MATURATION DISORDERS

These result from either defective hemoglobin synthesis, leading to cytoplasmic maturation defects and small relatively empty red cells, or abnormally slow DNA replication, leading to nuclear maturation defects and large full red cells. Defects in hemoglobin synthesis usually result from insufficient iron supply (iron deficiency) or decreased globin production (thalassemia) or are idiopathic (sideroblastic anemia). Defects in DNA synthesis are usually due to nutritional problems (vitamin B₁₂ and folate deficiency), toxic (methotrexate or other cancer chemotherapeutic agent) exposure, or intrinsic marrow maturation defects (refractory anemia, myelodysplasia).

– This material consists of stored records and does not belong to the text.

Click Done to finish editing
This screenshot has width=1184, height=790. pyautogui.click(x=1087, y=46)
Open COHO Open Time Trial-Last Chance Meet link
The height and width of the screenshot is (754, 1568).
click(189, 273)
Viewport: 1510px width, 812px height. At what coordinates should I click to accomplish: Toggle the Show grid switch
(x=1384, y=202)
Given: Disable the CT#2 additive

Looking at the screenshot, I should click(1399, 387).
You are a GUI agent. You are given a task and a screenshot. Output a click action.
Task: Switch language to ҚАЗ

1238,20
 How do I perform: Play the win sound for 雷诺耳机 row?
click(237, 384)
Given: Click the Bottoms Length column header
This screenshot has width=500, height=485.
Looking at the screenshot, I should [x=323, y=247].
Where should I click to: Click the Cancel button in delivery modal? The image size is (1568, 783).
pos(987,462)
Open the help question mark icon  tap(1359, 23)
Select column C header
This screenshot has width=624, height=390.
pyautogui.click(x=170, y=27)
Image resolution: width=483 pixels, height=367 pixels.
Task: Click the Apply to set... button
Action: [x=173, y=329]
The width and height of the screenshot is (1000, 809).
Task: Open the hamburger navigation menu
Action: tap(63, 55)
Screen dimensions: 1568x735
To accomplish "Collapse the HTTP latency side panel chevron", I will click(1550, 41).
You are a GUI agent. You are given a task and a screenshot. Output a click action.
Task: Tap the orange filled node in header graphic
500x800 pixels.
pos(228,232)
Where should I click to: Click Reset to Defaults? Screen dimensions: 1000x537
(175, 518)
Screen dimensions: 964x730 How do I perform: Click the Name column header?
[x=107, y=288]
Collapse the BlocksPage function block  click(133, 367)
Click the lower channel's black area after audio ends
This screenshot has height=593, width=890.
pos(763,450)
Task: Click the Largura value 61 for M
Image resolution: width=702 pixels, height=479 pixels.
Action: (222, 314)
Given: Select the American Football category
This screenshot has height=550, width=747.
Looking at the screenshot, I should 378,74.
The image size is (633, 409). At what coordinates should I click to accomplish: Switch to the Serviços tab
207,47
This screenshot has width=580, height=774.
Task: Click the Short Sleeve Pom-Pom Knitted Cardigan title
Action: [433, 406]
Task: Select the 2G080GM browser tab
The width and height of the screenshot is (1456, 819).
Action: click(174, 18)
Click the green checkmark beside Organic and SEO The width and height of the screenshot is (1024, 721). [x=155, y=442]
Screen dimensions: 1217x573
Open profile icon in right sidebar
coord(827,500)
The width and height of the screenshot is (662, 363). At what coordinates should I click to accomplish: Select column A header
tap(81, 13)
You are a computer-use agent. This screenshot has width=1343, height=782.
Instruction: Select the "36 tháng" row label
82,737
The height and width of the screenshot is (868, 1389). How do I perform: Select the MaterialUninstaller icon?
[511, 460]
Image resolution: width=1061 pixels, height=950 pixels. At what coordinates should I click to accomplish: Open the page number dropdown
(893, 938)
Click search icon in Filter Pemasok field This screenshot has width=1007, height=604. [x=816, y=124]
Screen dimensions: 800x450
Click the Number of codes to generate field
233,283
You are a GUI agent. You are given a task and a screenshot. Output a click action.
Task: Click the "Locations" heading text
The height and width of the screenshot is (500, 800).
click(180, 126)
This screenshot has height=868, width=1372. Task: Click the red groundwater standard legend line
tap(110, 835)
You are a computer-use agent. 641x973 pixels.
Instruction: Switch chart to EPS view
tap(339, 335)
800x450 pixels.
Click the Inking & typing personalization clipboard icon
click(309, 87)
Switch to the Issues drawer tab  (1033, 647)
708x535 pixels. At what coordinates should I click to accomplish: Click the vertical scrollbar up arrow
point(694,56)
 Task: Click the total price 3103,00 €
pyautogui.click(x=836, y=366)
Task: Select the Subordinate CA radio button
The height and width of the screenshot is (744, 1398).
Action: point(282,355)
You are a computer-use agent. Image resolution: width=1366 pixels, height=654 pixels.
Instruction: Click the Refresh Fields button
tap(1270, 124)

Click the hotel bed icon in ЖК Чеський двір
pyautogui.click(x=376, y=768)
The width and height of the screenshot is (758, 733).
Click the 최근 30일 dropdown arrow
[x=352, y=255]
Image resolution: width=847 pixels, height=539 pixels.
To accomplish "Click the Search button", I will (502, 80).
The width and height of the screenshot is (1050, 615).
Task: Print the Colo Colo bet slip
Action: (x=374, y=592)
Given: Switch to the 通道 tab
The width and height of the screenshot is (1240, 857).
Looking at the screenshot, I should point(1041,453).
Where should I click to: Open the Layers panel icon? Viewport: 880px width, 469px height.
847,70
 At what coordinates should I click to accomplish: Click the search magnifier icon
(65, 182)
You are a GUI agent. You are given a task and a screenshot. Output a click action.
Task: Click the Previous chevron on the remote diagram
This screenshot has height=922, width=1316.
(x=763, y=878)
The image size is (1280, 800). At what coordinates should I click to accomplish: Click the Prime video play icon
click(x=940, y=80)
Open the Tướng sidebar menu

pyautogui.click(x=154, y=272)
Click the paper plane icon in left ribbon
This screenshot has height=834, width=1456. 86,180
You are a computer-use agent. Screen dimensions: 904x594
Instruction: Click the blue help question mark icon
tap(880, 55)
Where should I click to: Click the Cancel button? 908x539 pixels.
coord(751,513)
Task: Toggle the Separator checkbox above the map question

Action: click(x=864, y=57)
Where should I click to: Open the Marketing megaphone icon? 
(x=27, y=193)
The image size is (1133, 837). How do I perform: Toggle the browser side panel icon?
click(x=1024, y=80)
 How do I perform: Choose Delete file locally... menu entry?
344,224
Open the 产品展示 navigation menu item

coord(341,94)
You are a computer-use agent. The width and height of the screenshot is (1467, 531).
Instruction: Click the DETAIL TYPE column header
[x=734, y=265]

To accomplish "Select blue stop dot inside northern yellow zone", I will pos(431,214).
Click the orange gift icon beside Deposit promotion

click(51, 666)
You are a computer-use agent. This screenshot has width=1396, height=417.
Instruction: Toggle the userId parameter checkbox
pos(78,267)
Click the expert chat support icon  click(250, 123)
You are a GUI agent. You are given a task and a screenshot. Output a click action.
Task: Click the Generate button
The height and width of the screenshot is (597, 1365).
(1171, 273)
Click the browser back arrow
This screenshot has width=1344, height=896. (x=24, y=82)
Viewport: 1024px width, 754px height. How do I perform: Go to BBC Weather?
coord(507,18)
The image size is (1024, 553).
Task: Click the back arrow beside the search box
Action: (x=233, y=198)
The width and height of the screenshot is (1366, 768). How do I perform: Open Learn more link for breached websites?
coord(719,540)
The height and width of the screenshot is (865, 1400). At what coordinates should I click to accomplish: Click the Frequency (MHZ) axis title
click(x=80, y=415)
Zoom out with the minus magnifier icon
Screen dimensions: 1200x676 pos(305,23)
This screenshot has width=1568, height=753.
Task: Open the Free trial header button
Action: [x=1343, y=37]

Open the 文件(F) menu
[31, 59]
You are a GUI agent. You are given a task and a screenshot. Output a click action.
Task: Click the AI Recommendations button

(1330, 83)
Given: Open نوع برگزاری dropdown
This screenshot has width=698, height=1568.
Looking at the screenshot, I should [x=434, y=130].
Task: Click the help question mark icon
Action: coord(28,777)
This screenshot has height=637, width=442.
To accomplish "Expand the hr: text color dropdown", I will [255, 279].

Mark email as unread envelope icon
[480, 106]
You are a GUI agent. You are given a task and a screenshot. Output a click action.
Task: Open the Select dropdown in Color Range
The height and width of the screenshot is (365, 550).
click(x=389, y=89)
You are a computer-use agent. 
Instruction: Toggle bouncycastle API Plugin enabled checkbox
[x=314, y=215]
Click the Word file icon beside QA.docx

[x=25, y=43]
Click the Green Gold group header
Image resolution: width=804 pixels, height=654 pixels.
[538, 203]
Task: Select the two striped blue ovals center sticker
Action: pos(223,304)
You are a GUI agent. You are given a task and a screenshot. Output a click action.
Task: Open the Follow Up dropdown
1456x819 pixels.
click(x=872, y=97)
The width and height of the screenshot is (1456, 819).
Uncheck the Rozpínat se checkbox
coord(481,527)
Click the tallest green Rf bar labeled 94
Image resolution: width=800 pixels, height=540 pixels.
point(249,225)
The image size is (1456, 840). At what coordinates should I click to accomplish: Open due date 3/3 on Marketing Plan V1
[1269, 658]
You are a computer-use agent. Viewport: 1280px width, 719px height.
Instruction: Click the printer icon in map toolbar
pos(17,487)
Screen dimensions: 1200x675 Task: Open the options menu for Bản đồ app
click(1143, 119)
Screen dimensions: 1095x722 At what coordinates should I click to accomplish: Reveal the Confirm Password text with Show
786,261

Laboratory tests useful in the differential diagnosis of the microcytic anemias are shown in Table 63-2. Mean corpuscular volume (MCV) is generally 60–80 fL. Increased lactate dehydrogenase (LDH) and indirect bilirubin levels suggest an increase in RBC destruction and favor a cause other than iron deficiency. Iron status is best assessed by measuring SI, TIBC, and ferritin levels. Macrocytic MCVs are >94 fL. Folate status is best assessed by measuring RBC folate levels. Vitamin B₁₂ status is best assessed by measuring serum B₁₂, homocysteine, and methylmalonic acid levels. Homocysteine and methylmalonic acid levels are elevated in the setting of B₁₂ deficiency.